How to complete this task – From the entries below, copy each line in which the word "notifications" occurs.
__________________________________________________
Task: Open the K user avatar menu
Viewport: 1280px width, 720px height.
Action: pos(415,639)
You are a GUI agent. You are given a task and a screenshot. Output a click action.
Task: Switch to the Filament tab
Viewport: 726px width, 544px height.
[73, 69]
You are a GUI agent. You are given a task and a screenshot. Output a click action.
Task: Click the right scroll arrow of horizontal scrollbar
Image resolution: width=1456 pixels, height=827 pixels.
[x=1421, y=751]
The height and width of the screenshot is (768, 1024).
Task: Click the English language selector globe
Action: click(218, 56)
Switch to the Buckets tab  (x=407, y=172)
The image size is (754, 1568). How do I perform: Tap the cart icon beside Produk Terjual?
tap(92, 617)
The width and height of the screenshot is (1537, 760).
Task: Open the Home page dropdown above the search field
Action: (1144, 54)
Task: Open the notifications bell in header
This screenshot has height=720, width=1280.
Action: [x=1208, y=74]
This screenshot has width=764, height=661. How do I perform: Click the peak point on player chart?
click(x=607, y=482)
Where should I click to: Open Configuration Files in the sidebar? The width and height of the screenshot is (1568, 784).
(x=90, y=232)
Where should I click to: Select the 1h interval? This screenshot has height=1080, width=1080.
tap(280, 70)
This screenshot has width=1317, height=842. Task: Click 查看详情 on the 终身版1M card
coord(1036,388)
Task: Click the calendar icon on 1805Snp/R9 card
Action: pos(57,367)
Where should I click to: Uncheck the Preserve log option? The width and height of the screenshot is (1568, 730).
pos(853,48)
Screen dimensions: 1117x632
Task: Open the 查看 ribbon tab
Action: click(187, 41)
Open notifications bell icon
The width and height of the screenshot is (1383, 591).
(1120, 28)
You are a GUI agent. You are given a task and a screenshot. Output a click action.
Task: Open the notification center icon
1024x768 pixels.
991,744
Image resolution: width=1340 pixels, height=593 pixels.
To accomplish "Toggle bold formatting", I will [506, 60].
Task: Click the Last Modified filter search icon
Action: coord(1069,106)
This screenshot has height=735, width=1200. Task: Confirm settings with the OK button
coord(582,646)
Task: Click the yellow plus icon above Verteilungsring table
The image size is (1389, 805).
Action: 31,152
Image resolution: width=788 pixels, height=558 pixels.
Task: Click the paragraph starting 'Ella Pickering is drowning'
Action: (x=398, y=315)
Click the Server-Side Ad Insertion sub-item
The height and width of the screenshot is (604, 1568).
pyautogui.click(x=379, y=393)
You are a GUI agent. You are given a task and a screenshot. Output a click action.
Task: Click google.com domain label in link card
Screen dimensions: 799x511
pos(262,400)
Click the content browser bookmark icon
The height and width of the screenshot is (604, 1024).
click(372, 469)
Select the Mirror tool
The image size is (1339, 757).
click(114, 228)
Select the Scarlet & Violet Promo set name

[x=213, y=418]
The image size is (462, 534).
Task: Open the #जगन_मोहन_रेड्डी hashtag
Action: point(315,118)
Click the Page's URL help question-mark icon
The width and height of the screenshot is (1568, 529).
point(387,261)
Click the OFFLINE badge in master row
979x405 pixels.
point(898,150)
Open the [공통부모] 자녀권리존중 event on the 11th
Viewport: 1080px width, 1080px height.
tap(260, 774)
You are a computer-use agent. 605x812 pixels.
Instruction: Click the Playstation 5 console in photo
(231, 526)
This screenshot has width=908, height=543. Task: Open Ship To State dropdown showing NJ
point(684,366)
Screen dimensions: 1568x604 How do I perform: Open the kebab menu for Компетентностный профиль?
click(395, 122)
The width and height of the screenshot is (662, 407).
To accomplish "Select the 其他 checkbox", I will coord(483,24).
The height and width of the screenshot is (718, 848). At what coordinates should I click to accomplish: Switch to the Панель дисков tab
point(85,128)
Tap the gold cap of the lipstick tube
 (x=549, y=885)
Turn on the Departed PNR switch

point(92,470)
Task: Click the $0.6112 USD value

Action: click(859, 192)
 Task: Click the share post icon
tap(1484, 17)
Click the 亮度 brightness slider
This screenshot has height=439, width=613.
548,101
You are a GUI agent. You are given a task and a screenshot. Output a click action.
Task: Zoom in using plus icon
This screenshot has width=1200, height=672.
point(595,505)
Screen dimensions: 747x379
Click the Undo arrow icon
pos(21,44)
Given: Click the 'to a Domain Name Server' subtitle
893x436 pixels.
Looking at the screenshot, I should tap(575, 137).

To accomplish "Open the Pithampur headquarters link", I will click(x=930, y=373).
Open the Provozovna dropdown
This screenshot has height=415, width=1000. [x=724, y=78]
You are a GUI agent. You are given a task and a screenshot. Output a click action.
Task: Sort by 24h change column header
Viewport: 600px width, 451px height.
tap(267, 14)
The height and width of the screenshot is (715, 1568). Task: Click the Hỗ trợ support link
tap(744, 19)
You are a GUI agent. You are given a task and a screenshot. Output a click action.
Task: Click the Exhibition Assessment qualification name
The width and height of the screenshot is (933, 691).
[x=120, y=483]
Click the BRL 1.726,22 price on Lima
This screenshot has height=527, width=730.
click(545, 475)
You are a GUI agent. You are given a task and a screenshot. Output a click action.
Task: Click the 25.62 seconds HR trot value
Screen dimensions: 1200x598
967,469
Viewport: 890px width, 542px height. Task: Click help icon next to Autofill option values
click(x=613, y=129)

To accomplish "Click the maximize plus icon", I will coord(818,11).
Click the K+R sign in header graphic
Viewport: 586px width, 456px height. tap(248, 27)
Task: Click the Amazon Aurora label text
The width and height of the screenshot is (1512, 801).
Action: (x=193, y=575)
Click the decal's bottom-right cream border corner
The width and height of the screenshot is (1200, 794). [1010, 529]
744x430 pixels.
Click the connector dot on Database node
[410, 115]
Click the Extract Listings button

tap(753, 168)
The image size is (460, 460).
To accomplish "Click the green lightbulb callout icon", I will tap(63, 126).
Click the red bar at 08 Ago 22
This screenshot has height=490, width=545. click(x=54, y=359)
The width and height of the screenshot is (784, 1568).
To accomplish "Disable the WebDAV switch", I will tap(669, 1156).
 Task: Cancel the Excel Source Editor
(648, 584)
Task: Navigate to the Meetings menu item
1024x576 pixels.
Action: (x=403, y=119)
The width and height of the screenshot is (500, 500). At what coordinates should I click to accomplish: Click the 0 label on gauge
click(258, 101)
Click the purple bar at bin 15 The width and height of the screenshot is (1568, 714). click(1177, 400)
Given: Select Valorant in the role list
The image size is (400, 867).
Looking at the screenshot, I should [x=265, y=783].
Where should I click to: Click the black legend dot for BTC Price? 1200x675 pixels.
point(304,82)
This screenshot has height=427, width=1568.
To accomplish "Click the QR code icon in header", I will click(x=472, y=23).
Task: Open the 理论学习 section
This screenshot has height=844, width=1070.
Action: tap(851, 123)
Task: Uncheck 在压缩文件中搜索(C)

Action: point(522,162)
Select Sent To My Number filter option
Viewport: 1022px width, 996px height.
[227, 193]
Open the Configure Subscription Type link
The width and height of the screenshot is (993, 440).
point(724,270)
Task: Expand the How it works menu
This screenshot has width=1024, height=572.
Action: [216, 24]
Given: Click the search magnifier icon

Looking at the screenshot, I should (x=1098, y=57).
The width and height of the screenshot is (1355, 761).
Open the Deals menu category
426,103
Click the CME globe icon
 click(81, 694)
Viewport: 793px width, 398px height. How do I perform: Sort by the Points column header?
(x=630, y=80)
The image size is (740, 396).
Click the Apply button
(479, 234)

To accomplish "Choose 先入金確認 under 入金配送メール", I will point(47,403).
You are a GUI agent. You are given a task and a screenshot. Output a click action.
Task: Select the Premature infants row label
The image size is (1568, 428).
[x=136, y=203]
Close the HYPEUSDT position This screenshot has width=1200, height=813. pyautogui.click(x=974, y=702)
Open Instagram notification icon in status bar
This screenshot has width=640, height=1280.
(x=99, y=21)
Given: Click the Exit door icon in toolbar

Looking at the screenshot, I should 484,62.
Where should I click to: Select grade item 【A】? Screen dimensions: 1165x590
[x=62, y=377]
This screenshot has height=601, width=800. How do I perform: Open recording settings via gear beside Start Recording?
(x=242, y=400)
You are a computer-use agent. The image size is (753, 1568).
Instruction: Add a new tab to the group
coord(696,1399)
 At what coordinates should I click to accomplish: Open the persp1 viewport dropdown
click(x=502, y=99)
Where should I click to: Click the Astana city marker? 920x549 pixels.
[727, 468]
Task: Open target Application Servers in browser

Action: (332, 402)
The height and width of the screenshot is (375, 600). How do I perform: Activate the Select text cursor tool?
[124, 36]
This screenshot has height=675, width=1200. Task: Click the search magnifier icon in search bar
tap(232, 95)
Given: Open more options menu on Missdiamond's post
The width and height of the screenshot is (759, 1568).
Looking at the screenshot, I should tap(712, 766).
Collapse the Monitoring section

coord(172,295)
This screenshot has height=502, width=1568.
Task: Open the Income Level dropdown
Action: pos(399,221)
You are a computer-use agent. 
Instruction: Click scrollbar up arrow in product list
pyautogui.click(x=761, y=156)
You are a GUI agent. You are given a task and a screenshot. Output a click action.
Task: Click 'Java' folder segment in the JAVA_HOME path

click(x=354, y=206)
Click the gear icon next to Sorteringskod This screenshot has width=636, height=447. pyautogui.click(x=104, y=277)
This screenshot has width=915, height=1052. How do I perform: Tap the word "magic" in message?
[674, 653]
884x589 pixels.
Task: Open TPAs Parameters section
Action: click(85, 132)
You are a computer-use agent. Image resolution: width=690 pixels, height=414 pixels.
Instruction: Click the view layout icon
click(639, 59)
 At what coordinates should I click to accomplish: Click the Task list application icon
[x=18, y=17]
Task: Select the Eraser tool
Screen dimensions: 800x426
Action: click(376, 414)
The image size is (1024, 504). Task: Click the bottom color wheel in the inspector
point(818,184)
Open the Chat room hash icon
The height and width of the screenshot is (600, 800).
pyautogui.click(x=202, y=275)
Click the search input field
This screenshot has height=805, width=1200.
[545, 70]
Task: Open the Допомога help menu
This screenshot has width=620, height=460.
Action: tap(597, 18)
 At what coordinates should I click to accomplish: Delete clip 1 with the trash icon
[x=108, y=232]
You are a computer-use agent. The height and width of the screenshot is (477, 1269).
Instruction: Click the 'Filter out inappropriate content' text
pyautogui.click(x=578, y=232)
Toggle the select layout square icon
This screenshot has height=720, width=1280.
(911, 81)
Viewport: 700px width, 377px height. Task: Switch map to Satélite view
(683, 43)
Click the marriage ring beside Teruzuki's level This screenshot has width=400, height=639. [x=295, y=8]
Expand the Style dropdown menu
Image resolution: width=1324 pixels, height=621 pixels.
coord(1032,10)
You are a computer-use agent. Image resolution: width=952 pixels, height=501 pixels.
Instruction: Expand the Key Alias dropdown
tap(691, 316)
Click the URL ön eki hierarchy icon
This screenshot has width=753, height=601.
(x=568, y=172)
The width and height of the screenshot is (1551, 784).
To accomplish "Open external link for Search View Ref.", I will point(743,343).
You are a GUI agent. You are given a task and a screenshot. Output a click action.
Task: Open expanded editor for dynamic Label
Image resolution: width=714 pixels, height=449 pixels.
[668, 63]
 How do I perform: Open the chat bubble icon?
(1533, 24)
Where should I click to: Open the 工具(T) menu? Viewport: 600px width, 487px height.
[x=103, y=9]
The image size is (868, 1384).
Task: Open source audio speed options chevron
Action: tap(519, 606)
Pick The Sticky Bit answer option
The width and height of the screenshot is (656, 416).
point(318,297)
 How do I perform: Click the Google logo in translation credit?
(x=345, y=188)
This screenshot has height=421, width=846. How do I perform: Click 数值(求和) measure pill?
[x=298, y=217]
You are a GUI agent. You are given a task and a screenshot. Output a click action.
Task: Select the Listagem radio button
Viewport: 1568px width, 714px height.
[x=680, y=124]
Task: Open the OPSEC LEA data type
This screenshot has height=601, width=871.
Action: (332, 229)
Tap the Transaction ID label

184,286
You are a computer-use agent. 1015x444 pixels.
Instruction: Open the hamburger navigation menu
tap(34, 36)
__________________________________________________
Answer –
Task: Open the notifications bell in header
Open notifications bell icon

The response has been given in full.